Secure Software Development

Assignments and code examples.

View on GitHub

Threat modeling assignment

Introduction

Passwordify is a password management service from BestVPN Inc.

The main product of BestVPN is their VPN service. Since the company was founded, the VPN space has become a lot more competitive. To gain a competitive advantage they are planning to offer a password management solution as an add-on to their VPN subscription. They will call this new product “Passwordify”.

Security requirements

The main security requirements are:

Sub-systems

Passwordify will consist of the following sub-systems:

The source code for all sub-systems is kept in a monorepo.

The plan is to build both desktop and mobile clients from the same .NET MAUI codebase.

The web UI will be a PHP application. Since that is what they use for the main company website.

The REST API will be a Node+Express application using Mongoose to communicate with a MongoDB database.

Database

The back-end team is worried about SQLi, so they decided to go with a NoSQL database.
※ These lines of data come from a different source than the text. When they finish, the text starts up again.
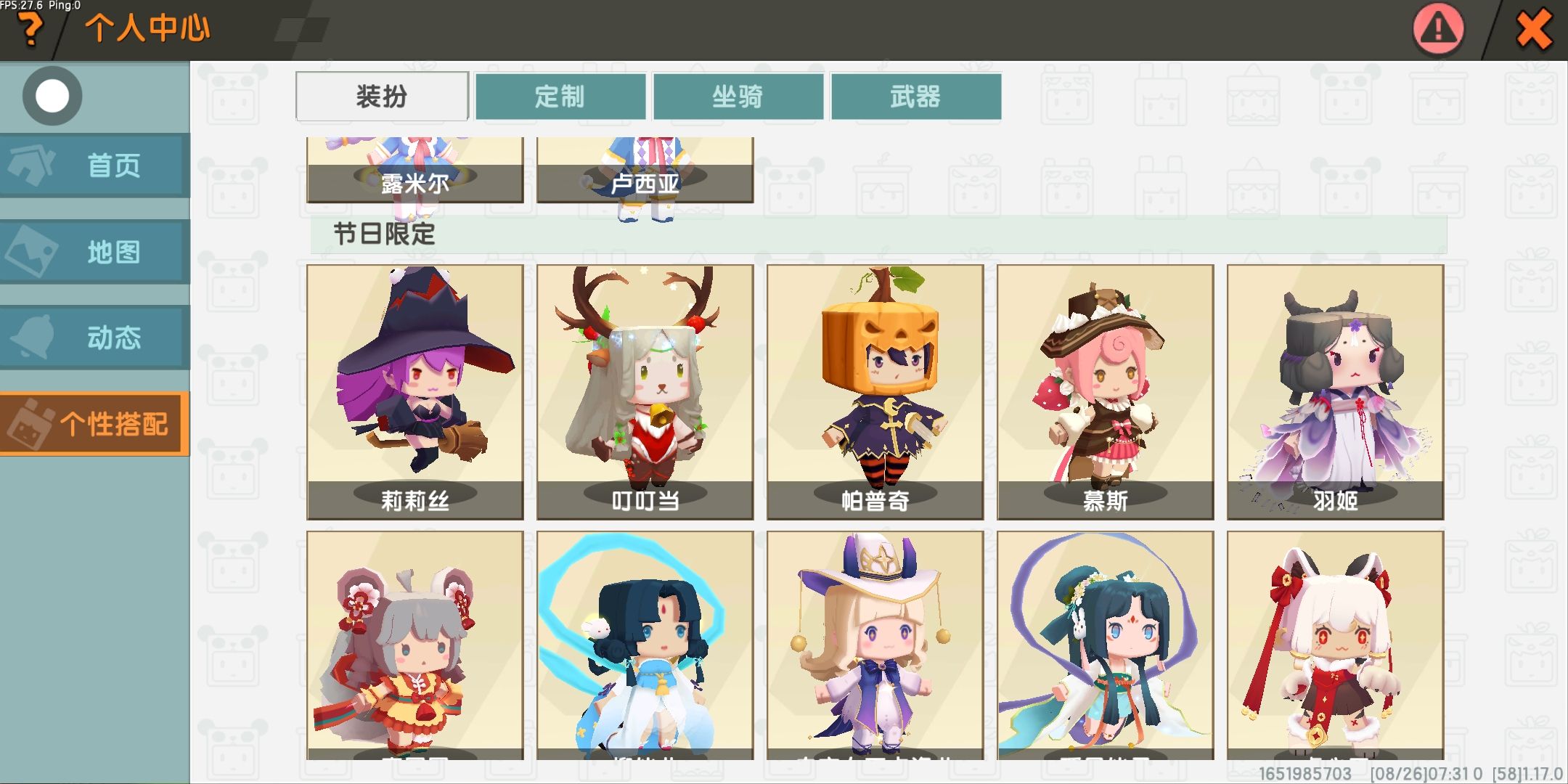Open the 地图 map sidebar item

tap(94, 252)
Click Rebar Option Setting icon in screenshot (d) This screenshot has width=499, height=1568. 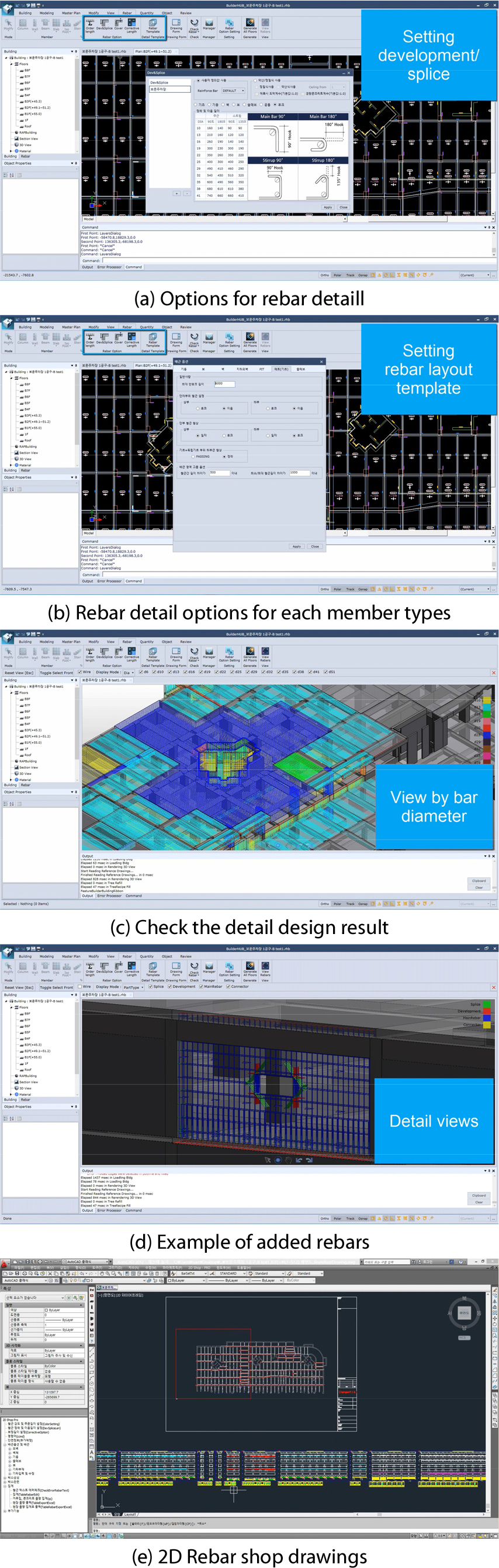pyautogui.click(x=229, y=967)
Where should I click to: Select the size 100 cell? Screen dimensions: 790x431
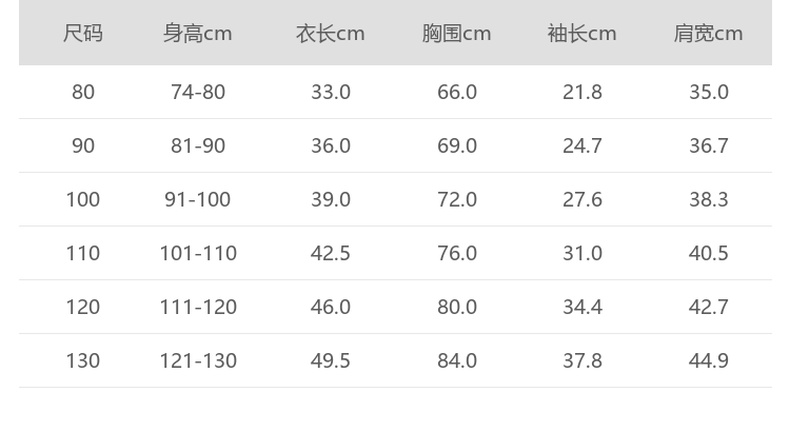(x=83, y=200)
With all the talk that has been around NoSQL, they thought of it as future proofing the system. Out of the different types NoSQL database, they thought a document store was the most fitting for their data model.

Authentication & Authentication

The API supports both cookie based authorization and JWT in custom header. Cookies are used for authorization of the web UI. JWT is for mobile and desktop client.

The JWTs are issued by the authorization server using OAuth 2.0 authorization code flow. The signature is validated in REST API using a shared secret (symmetric signature).

Hosting

They will use their existing Apache web server to serve the web UI for Passwordify. The server is currently used to serve their WordPress based marketing site. It will also act as a reverse proxy for the REST API hosted on a separate Nginx server. They expect that the number of users will grow over time, in which case they will eventually reconfigure Apache to also act as a load balancer.

All systems are hosted on-premise with in-house servers. They are behind a firewall with only HTTP and FTP traffic allowed from the internet. Firewall rules are relaxed from internal company network, since operations team needs full access to manage the servers.

Functional requirements

Registration

In order to ease adoption, they want users to be able to user their existing login. It will automatically create a password vault for the user first time they access the new Passwordify feature.

Login

Users should be able login with a combination of email/username and password.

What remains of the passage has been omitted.